Our Generation Speaks
- Founded: 2014; 12 years ago
- Founder: Ohad Elhelo
- Founded at: Waltham, Massachusetts
- Type: Non-profit organization
- Headquarters: Waltham, Massachusetts
- Website: www.ogspeaks.com

= Our Generation Speaks =

U.S.-based non-profit organization

Our Generation Speaks (OGS) is a fellowship program and startup incubator whose mission is to bring together young Israeli and Palestinian leaders through entrepreneurship. OGS works in partnership with the Heller School for Social Policy and Management (Brandeis University) and MassChallenge to give OGS Fellows the tools to develop businesses that generate significant social and economic value in the Middle East.

== Structure ==
OGS teaches business development, financial management, marketing strategy, and conflict-resolution to young adults aged 21–30. The fellowship runs over the course of three months in Waltham, Massachusetts, and includes daily classes taught by Brandeis University professors, one-on-one mentoring, and workshops. During the summer, the fellows work in teams to build sustainable businesses that will benefit their home communities. The fellowship operates entirely in English. Each business developed through OGS receives seed funding at the end of the fellowship to aid in their launch and operations upon return to Israel and Palestine.

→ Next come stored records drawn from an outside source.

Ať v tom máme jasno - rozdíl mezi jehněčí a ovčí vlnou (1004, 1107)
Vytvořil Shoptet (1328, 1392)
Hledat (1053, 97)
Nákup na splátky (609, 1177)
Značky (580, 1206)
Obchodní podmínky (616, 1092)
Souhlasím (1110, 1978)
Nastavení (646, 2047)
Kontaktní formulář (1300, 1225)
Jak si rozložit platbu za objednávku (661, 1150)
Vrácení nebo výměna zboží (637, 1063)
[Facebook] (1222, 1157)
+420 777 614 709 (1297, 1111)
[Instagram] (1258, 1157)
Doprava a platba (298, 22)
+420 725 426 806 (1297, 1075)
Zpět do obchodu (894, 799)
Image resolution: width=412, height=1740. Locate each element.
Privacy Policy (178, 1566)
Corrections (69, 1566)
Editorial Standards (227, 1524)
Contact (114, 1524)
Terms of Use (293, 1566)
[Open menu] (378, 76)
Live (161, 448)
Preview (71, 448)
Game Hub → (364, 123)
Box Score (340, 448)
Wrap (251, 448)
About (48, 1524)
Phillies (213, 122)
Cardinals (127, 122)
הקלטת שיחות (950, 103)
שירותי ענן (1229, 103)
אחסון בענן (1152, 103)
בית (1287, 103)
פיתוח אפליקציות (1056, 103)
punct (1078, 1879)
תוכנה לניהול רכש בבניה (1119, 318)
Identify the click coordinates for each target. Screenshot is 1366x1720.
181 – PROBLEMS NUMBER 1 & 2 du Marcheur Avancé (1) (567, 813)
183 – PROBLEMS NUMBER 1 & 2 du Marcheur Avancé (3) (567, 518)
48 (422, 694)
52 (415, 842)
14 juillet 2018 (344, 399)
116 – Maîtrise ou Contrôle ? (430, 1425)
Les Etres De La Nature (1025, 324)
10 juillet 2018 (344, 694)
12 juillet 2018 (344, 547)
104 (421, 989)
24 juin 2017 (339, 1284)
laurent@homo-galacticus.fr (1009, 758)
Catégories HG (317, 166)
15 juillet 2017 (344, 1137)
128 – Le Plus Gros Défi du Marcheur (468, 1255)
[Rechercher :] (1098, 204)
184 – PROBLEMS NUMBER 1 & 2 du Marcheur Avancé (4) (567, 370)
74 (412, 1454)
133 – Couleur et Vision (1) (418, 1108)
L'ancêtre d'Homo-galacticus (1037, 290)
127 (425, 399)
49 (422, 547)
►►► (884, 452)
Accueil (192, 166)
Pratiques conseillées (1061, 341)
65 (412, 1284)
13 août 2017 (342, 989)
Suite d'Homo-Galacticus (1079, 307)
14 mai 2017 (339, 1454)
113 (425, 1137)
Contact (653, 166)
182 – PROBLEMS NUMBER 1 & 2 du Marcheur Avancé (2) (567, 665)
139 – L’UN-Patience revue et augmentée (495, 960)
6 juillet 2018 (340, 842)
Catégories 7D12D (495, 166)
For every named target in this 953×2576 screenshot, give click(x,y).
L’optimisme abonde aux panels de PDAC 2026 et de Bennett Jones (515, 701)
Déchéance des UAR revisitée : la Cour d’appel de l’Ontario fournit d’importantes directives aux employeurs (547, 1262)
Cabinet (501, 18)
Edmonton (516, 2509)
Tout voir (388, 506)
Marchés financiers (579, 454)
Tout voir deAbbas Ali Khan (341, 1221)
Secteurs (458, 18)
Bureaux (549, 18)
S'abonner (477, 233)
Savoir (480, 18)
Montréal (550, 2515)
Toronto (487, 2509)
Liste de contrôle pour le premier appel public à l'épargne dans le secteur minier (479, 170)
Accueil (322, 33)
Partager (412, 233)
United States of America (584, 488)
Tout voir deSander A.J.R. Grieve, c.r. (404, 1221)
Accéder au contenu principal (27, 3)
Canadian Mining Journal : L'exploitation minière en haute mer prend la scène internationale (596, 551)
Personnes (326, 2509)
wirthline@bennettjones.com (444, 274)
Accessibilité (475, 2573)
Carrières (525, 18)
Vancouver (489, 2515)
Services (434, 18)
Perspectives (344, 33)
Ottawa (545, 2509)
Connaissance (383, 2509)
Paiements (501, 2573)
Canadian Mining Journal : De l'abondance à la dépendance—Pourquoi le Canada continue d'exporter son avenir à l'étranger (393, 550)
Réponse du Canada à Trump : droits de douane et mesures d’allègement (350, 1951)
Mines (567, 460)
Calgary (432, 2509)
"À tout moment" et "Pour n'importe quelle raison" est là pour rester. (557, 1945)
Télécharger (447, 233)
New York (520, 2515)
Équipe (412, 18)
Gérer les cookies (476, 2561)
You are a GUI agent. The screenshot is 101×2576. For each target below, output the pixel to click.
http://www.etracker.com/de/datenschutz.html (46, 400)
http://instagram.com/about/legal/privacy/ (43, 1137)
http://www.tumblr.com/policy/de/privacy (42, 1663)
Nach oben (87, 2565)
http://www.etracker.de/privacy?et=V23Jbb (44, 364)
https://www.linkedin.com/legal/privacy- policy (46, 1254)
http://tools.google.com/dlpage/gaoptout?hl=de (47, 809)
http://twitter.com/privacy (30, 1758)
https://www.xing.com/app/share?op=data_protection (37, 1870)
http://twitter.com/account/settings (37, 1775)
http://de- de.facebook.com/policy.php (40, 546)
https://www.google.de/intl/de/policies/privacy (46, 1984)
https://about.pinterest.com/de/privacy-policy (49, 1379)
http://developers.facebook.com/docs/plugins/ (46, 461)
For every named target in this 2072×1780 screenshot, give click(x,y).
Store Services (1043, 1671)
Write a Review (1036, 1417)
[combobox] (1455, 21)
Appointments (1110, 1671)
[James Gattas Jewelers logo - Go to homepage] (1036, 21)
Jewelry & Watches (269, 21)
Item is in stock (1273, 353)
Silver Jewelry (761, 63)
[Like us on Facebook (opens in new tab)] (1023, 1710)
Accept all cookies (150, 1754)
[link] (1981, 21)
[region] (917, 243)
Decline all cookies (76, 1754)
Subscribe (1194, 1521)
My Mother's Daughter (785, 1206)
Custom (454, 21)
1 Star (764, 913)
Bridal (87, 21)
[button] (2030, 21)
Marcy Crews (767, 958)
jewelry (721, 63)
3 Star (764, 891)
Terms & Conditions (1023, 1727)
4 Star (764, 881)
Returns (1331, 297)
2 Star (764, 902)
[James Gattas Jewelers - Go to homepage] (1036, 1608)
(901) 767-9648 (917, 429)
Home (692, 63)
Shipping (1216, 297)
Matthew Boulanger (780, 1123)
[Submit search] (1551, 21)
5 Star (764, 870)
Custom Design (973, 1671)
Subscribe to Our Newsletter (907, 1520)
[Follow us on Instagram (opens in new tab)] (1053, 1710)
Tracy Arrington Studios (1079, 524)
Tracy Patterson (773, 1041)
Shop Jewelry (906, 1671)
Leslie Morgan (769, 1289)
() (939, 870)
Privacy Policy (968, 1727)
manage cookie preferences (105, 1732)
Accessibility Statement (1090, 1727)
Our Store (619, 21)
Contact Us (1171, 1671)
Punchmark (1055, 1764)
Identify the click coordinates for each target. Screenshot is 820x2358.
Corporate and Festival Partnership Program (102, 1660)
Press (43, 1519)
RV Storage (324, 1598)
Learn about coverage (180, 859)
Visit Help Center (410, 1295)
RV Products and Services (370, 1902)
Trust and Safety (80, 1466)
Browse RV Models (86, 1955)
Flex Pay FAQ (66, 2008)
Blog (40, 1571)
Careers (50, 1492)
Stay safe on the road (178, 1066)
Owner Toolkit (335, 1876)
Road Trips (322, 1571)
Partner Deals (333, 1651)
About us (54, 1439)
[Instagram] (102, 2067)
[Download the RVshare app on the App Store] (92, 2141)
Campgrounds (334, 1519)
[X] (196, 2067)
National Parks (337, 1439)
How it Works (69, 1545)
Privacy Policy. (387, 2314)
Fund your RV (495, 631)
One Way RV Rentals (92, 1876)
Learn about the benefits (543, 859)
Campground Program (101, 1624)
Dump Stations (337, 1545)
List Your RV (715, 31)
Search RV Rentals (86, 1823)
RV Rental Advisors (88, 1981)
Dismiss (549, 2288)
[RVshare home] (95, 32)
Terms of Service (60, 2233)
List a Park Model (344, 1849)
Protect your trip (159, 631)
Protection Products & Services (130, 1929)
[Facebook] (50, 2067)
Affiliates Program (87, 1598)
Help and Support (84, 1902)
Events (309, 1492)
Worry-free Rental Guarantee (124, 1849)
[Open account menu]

OGS aims to maintain a 1:1 ratio of Israeli and Palestinians, as well as female and male fellows.

== History ==
Our Generation Speaks was founded by Brandeis University student Ohad Elhelo in 2014. Since its founding, OGS has received financial support and advising from over fifty independent American, Palestinian, and Israeli donors who share its goals and values, including the Kraft Family (the Kraft Group), former Governor of Massachusetts Deval Patrick, Hani Alami, a Palestinian telecommunications entrepreneur, and Aron Ain, chief executive of Kronos Incorporated. Former Governor Deval Patrick currently serves as the Chairman of the OGS Advisory Board, alongside Robert Kraft who serves as Honorary Chairman.

Our Generatiin Speaks has since launched three startups in Jerusalem and Ramallah as of September 2016, and expects to launch at least three to four each year. Each OGS startup receives seed funding from OGS to establish themselves in Israel and Palestine. Some of the startups have also raised funds independently of OGS.